De kern
- De komst van de praktijkondersteuner betekende verbetering van kwaliteit van zorg voor patiënten met chronische aandoeningen.
- Er was niet alleen sprake van taakdelegatie van de huisarts naar de praktijkondersteuner, maar ook van suppletie: de praktijkondersteuner voegde waarde toe binnen de huisartsenpraktijk.
- De praktijkondersteuner kan op diverse terreinen worden ingezet, niet alleen voor begeleiding van patiënten met chronische aandoeningen.
- Praktijkondersteuners zijn goed in het toepassen van richtlijnen en over het algemeen ook in algemene consultvaardigheden.
- Praktijkondersteuners passen motiverende gesprekstechnieken en onderdelen van de consultvoering niet altijd goed toe.
- Praktijkondersteuners zijn niet altijd goed toegerust voor ouderenzorg en voor secundaire preventie.

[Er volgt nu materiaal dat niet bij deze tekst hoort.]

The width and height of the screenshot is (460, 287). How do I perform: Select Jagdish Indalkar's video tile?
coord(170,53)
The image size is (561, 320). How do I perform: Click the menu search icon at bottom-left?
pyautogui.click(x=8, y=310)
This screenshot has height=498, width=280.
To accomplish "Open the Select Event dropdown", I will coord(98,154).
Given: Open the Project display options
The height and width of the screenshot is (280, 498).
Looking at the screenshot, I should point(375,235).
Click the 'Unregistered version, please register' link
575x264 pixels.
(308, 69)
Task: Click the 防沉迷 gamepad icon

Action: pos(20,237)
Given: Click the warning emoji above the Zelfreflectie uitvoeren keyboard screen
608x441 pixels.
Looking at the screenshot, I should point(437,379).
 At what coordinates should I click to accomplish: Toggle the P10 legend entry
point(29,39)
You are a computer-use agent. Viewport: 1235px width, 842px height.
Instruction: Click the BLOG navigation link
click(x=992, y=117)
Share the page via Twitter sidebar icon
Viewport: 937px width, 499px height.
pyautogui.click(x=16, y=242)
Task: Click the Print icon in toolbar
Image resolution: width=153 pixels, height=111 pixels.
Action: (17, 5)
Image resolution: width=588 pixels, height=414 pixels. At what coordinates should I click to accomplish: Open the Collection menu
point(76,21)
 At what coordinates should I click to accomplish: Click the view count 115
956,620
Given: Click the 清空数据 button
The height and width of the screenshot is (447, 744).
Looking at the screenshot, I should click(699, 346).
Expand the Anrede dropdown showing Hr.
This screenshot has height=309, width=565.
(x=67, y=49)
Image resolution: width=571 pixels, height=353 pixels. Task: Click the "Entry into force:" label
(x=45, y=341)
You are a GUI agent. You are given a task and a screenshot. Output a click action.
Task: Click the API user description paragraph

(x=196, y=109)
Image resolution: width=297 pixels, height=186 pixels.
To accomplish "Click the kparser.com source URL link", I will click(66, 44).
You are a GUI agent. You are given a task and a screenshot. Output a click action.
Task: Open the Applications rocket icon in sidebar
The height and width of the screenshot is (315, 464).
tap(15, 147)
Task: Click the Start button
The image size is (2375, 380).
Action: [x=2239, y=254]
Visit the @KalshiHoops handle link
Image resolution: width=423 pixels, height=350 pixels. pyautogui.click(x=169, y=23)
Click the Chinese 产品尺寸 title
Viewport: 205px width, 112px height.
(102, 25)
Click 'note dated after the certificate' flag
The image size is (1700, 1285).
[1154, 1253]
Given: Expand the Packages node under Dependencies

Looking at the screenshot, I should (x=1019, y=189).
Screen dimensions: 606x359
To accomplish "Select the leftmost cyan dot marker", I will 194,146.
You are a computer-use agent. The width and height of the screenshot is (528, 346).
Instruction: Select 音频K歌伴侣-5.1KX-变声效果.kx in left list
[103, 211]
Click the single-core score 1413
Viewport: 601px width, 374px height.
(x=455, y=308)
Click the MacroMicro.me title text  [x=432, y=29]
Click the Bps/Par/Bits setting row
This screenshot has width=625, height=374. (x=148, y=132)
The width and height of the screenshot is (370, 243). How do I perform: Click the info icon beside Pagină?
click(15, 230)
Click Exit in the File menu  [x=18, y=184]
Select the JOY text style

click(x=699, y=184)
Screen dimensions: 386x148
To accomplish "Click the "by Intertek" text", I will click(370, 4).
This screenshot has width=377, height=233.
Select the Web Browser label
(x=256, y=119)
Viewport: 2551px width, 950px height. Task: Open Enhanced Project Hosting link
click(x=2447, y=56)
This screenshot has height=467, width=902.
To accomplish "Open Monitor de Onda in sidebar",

Taakdelegatie, suppletie en effecten
Huisartsen delegeren de begeleiding van patiënten met chronische aandoeningen aan praktijkondersteuners. Het effect van deze taakdelegatie is groter dan je zou verwachten: naast de verschuiving van taken is er ook sprake van suppletie. Hierbij gaat het om aanvullende werkzaamheden van de ene beroepsgroep bovenop de taken van de andere beroepsgroep. De komst van de praktijkondersteuner blijkt namelijk een toegevoegde waarde binnen de huisartsenpraktijk: betere signalering van problemen, controles, voorlichting en begeleiding van patiënten met chronische aandoeningen. Uit het onderzoek van het NIVEL blijkt dat taakdelegatie van huisartsen naar praktijkondersteuners een verbetering is van de zorg voor patiënten met chronische aandoeningen.1 Een voorbeeld daarvan is een onderzoek naar het effect van de inzet van praktijkondersteuners bij cardiovasculair risicomanagement. Hieruit blijkt dat de begeleiding door praktijkondersteuners vergelijkbare resultaten heeft met die door huisartsen; praktijkondersteuners hadden zelfs een beter resultaat bij de daling van het cholesterol.2 Een ander (logisch) effect van praktijkondersteuners betreft de productiviteit. Simpel gezegd heeft een praktijk met een of meerdere praktijkondersteuners meer patiëntencontacten ten opzichte van de tijd: tussen de 2 tot 8% meer contacten. De komst van de praktijkondersteuner heeft positieve effecten, al zijn niet alle verwachtingen uitgekomen. Veel huisartsen hoopten misschien dat de praktijkondersteuner ook hun werkbelasting zou verminderen, maar dat bleek niet zo te zijn. Delegeren brengt namelijk ook nieuwe taken met zich mee in het kader van samenwerking en onderlinge afstemming: meer overlegmomenten bijvoorbeeld. Het feit dat de zorg voor patiënten met chronische aandoeningen is verbeterd, biedt veel huisartsen echter voldoende troost, verwacht ik.
Out of the box
In de meeste praktijken begeleidt de praktijkondersteuner patiënten met chronische aandoeningen (diabetes, astma/COPD, hart- en vaatziekten), maar er zijn ook huisartsenpraktijken die nieuwe mogelijkheden zien voor de praktijkondersteuner. Zo wordt de praktijkondersteuner ingezet om de ouderenzorg op poten te zetten of uit te voeren. Ook zijn er praktijken waar de praktijkondersteuner praktijkmanager is. In meerdere praktijken zorgt de praktijkondersteuner dat praktijkassistenten goed hun werk kunnen doen. Een opvallende taak voor de praktijkondersteuner is een eigen spreekuur voor vrouwen (zoals in Gezondheidscentrum Stevenshof in Leiden), waar bijvoorbeeld anticonceptie, inbrengen van een spiraaltje, soa’s, incontinentie voor urine, de overgang en verzakking (onder andere aanmeten pessarium) en vaginale afscheiding aan de orde kunnen komen. Nog een mooi voorbeeld van het zien van nieuwe mogelijkheden is Praktijk Mozaïek in Rotterdam-Zuid. Praktijkondersteuners zijn daar consultvoerders onder supervisie van de huisarts. Praktijkondersteuners zien alle patiënten, nemen de anamnese af en stellen de eerste werkhypothese. Nadat de diagnose is gesteld door de huisarts, neemt de praktijkondersteuner het afronden van het gesprek en mogelijke vervolgafspraken over. Deze manier van werken betekent voor de huisarts een duidelijke lastenverlichting.
Klaar voor de toekomst?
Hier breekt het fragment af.